The only thing you did wrong was to mention that you'd originally bought it from a charity shop.

reallypuzzledoverthis · 18/10/2022 21:53

The charity shop shouldn’t have posted on your advert anyway, they got what they asked so that’s the end of it for them

IchWill · 18/10/2022 21:55

You've done nothing wrong, other than provide a back story in the advert, if you'd just stated it wasn't new, that would have sufficed.

When all is said and done, the charity got what they were asking for it, you got a few extra quid in your pocket, and another woman got a dress at a price she was happy to pay.

The charity shop worker definitely shouldn't have waded in and stirred the pot. Incredibly unprofessional.

Ignore and block the trolls on FB. Hope you buy something nice with your £40. :)

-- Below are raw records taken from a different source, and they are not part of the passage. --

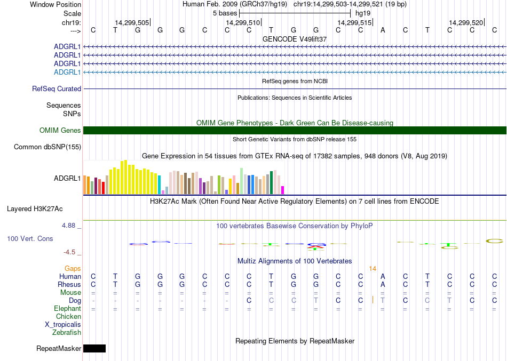Open Layered H3K27Ac track settings
Image resolution: width=507 pixels, height=361 pixels.
tap(35, 209)
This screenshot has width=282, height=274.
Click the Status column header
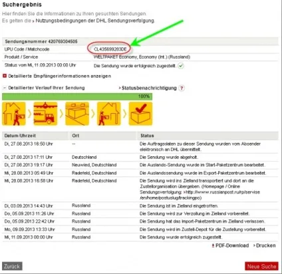point(147,136)
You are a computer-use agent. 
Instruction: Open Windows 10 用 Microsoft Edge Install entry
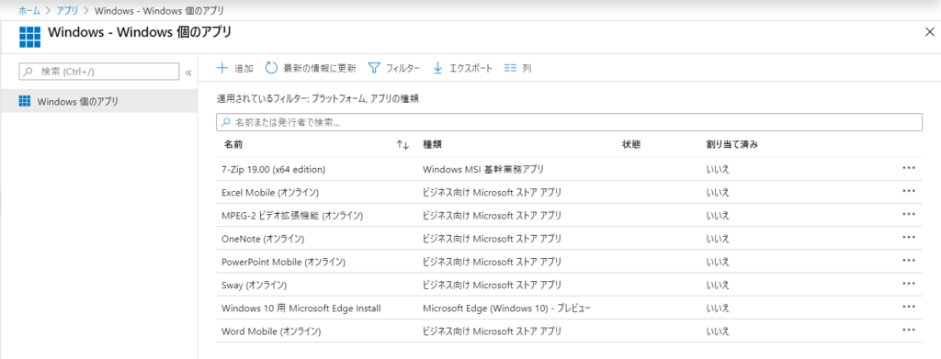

PhilomenaPringle · 18/10/2022 22:17

You don't go into charity shops looking to spend £100 on one item. They're known for cheap spends. And they don't have the resources to hold an online auction to reach a wider audience. They price it at what they think they will get from local footfall. They don't have warehouses full of identical goods, they have lots of one offs and the best way they can make a profit is to shift it fast so they can keep restocking with new goods.
You're failing to understand that a) goods don't fetch the same price on all platforms and in all places and b) the business model isn't based on squeezing every last penny out, but on keeping stock moving fast

I've worked in a charity shop for 10+ years, first as a volunteer and then as paid staff. The above is exactly correct.

Metabigot · 18/10/2022 22:28

Also worked in charity, some of the chains train staff to cream off the more valuable stock and it goes to the ebay department but that depends on 70 year old Joan whos on donation duty knowing the difference between high end and low end brands which as you can imagine can be patchy.

CraigDavid · 18/10/2022 22:29

You haven't done anything wrong.

onlythreenow · 19/10/2022 01:10

I would be sending in a complaint about the "worker" who posted an incorrect price and incited hate against you along with examples of the nastiness you got online and the results of that

I do agree with this - highly unprofessional behaviour from them.

montysma1 · 19/10/2022 04:05

The charity shop worker is way out of line to comment.
You bought the dress. Its your dress.
At that point its none of her business what you do with it, whether you sell it or set it on fire.